Da partilha entre os credores, salvam-se apenas a casa própria e o salário do consumidor, considerados impenhoráveis. Tudo aquilo que não é considerado bem necessário à sobrevivência da família, como outros imóveis,carros, obras de arte e bens de valor vão para a praça.
O presidente da Associação Brasileira de Consumidores, Danilo Santana, alerta que se houver uma tentativa de esconder bens para fraudar o processo, o consumidor pode responder criminalmente pela fraude. “É preciso estar preparado para enfrentar uma briga com credores que tentarão verificar se ele escondeu algum bem ou fez alguma doação posterior à dívida”, aponta Santana. “A insolvência deve ser a última saída. O melhor é tentar negociar um parcelamento da dívida”.

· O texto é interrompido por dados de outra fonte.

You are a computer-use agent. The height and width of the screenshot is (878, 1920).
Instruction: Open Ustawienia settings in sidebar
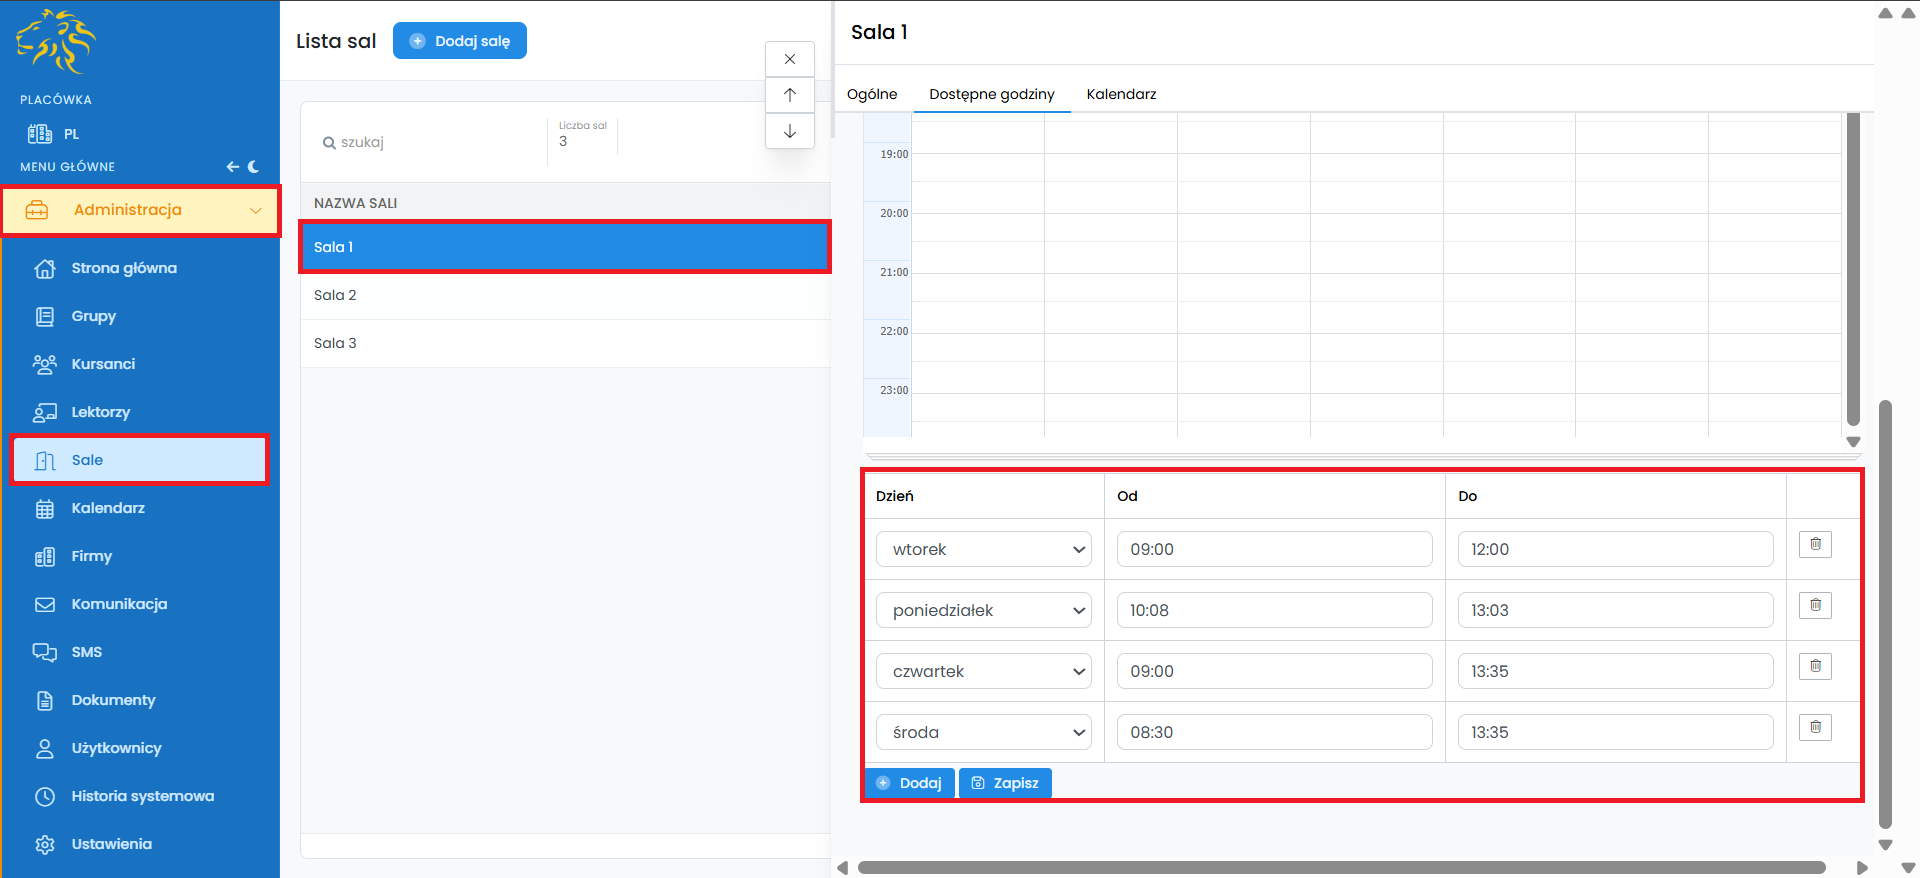tap(111, 844)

Mesmo sem a declaração de insolvência civil, depois de cinco anos as dívidas originadas em relações de consumo, como aquelas contraídas junto a lojas, administradoras de cartões de crédito e bancos, prescrevem e o nome do consumidor deixa de constar nos serviços de proteção ao crédito. “No entanto, se o credor entrar com uma ação judicial, esse prazo deixa de ser contado. O expediente só funciona quando o valor é baixo e o credor entende que não vale a pena uma execução”, destaca o presidente do Ibedec.
Para aqueles que ainda não chegaram à insolvência mas estão sendo consumidos pelos juros, Tardin lembra que é possível entrar com ações revisionais na Justiça. “Nos casos de dívidas de cartão de crédito e cheque especial, a Justiça tem arbitrado em cima do juro médio praticado no mercado para pessoa física, entre 5% e 6%. É uma boa diferença em relação aos 11% do cartão de crédito e 8% do cheque especial”, aponta Tardin, destacando que o caminho é a Justiça Comum.
Já para quem ainda tem condições de readequar o orçamento para voltar ao azul, o consultor de finanças pessoais Ofir Viana explica que o primeiro passo do endividado é listar despesas e receitas e confrontá-las. “Quanto mais cedo isso for feito, melhor. O endividamento é como uma bola de neve. Quanto mais tempo a pessoa passa temerosa sem tomar uma atitude, maior a bola de neve a ser enfrentada”, alerta Viana, destacando que é preciso quitar, primeiro, as dívidas mais caras: empréstimos junto a financeiras (11,49%), cartão de crédito (10,68%), cheque especial (7,85%) e empréstimo pessoal junto a bancos (5,54%).
“Se for possível trocar uma dívida de juros mais altos por outra de juros mais baixos, como o consignado, por exemplo, vale a pena. Mas é preciso cuidado e racionalidade. O dinheiro do novo empréstimo deve ser utilizado exclusivamente para fazer face à dívida mais cara, caso contrário a situação só vai piorar”, explica o consultor, destacando que a origem do endividamento está na forma como as pessoas pensam o próprio orçamento.